### TASKS TO COMPLETE
(1) Answer the following questions using the passage on Tweedie models, each answer on its own line and marked with the same letter as its question.
(a) Which value is given for the type argument in the predict call?
(b) Which function is used to estimate a Tweedie generalized linear mixed model?
(c) What does the tweedieGLMM function supply to speed up the fitting process?
(2) Extend the passage on Tweedie mixed models, starting after its final sentence.

### PROVIDED PASSAGE
####

In addition, the same functions as before can be used.

head(fitted(fit))
#>         1         2         3         4         5         6 
#> 0.2235081 0.3418047 0.3105318 0.2733192 0.3670624 0.2465366
predict(fit, newdata = tweedietraindata[1:2, ], type = "response")
#>         1         2 
#> 0.2235081 0.3418047
ggPlots = plotRE(fit, plot = FALSE)

2.2.5 Mixed models

Alternatively, we can rely on the mixed models framework (Molenberghs and Verbeke 2005) to estimate the model parameters. We use the cpglmm function to estimate a Tweedie generalized linear mixed model. Fitting the model, however, can take some time if we have a large data set. We can speed up the fitting process by providing initial estimates from the credibility models, and this is exactly what the tweedieGLMM function does!

####

### DATA SUPPLIED

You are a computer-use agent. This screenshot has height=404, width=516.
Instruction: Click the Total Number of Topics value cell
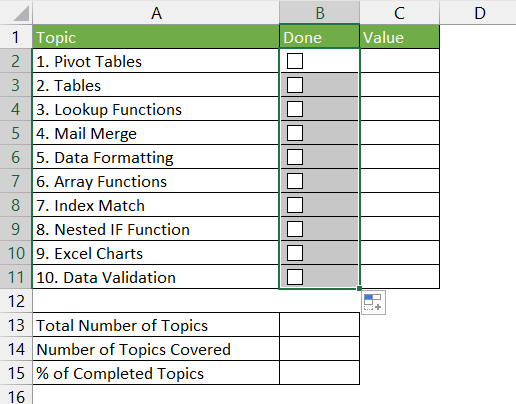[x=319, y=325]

####

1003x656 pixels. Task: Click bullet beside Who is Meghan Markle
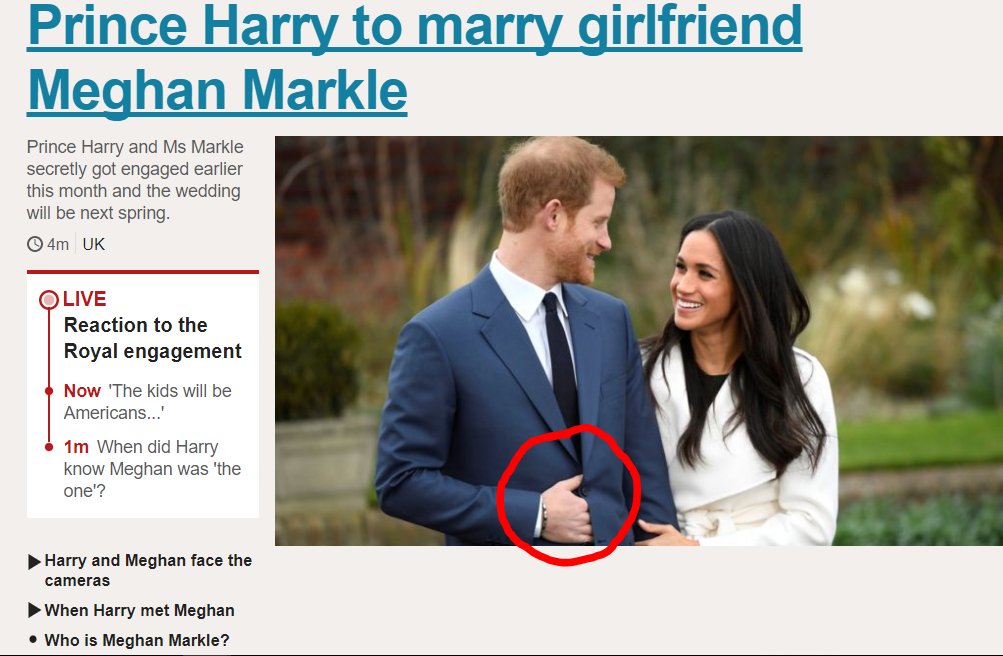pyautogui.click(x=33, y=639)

####

### ANSWERS TO THE TASKS
(1)
(a) "response"
(b) cpglmm
(c) Initial estimates from the credibility models

(2)
The tweedieGLMM function automatically detects whether you have a single random effect or nested random effects based on your formula:

2.2.5.1 Single random effect GLMM 
# Single random effect - uses Buhlmann-Straub for initial estimates
fitGLMM_single = tweedieGLMM(y ~ x1 + (1 | cluster), 
                              tweedietraindata, weights = wt, verbose = TRUE)
2.2.5.2 Nested random effects GLMM 
# Nested random effects - uses hierarchical credibility for initial estimates
fitGLMM_nested = tweedieGLMM(y ~ x1 + (1 | cluster / subcluster), 
                              tweedietraindata, weights = wt, verbose = TRUE)

Note: Even with the initial estimates, the fitting process can take some time with large data sets. Setting verbose = TRUE allows you to monitor the progress.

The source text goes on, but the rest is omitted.